Best Practices for Automating with Image and Text Recognition

Kasper Fehrend

Senior Product Evangelist at Leapwork

Image and text recognition make up the backbone of automating virtual desktop applications. This article covers some of the basics of working with image and text recognition. We'll also present best practices and solutions for tackling some of the challenges inherent to image and text recognition.

Leapwork comes with two categories of building blocks for automating with image and text recognition:

How does Leapwork image recognition work?

Image recognition is the "art" of finding one image within another image. Typically you will have one image that is defined at design time (captured into your Leapwork automation flows) and one image which is a screen shot of the actual application when the automation flow is running. What Leapwork will do when the automation flow is running is look for the captured image in the screenshots and act according to the defined flow.

Sign up for webinar: No-code test automation with Leapwork

Technically, image recognition compares a matrix of numbers with another matrix of numbers and returns if the first matrix is part of the second matrix. One of the challenges is that the two matrices can change if the screen resolution changes. E.g. if the automation flow is executed on another machine or the resolution has changed, then the accuracy in finding the captured image in the screenshot can decrease, which can lead to less robust automation flows.

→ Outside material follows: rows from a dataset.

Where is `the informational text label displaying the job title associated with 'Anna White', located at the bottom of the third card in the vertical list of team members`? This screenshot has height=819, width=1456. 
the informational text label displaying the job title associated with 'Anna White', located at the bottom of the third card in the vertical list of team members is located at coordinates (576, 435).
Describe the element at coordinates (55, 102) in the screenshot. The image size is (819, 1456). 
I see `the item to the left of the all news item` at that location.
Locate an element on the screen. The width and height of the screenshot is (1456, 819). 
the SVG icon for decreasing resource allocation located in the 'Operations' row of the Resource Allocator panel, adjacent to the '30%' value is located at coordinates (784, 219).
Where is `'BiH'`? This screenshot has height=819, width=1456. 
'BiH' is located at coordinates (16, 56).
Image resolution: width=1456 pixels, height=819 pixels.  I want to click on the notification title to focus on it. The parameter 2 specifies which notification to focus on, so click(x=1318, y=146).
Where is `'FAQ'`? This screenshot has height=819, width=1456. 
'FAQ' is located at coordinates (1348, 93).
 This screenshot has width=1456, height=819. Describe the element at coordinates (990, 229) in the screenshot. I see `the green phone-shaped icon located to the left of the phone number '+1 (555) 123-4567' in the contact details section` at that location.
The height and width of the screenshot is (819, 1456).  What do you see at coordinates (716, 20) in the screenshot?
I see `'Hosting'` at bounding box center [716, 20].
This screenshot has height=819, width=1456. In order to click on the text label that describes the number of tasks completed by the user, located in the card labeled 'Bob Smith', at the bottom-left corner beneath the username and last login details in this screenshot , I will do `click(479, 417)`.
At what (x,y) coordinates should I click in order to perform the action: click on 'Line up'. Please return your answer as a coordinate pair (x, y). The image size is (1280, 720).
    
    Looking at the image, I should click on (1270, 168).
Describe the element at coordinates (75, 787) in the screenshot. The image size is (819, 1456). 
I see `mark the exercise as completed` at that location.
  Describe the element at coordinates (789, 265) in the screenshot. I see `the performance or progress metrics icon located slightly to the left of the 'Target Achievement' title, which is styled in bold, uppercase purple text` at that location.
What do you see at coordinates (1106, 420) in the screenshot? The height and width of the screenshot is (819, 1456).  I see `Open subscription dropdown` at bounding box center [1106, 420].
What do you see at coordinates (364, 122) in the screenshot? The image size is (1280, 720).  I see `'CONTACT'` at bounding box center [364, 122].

An image consisting of 3 times 3 pixels, shown on its own, and as part of a larger image.Image recognition looks for an image within an image, or a matrix within a matrix.

How does Leapwork text recognition work?

Text recognition is based on pattern recognition, which means that Leapwork searches an area on the screen for a pattern that matches letters. Letters can come in different fonts, colors, and sizes, and a text's background can be an image or a gradient pattern which makes it harder to recognize the actual letters and numbers on the screen.

In the following, we'll present best practices for handling common challenges related to working with text and image recognition. The best practices address:

  • How to capture icons when backgrounds change
  • How to find images that move
  • Defining part of the screen as an area of focus to speed up the recognition process
  • Using image collections for more robust recognition
  • Remote design and execution
  • Adjusting the precision of image recognition
  • Configuring the OCR engine for better text recognition

Following these tips will significantly improve the quality of your automation flows that rely on image and text recognition. 

Capturing icons when backgrounds change

The background color behind an icon can change, so don’t include parts of the background when capturing an icon.

A “hover” effect can change how the icon looks when hovered by a mouse pointer, for instance showing a brighter or darker version. This can usually be handled by closing all open windows as part of the test run, by setting the 'Action' property on the Start building block to "Close all windows".

The Start Building Block in LEAPWORK

 A “selected” or “opened” effect can change how the icon looks when selected. For instance, a Chrome icon in the Windows task bar looks different before Chrome is opened compared to when browser instances are already open. This can typically be solved by using the Image collection feature (see later).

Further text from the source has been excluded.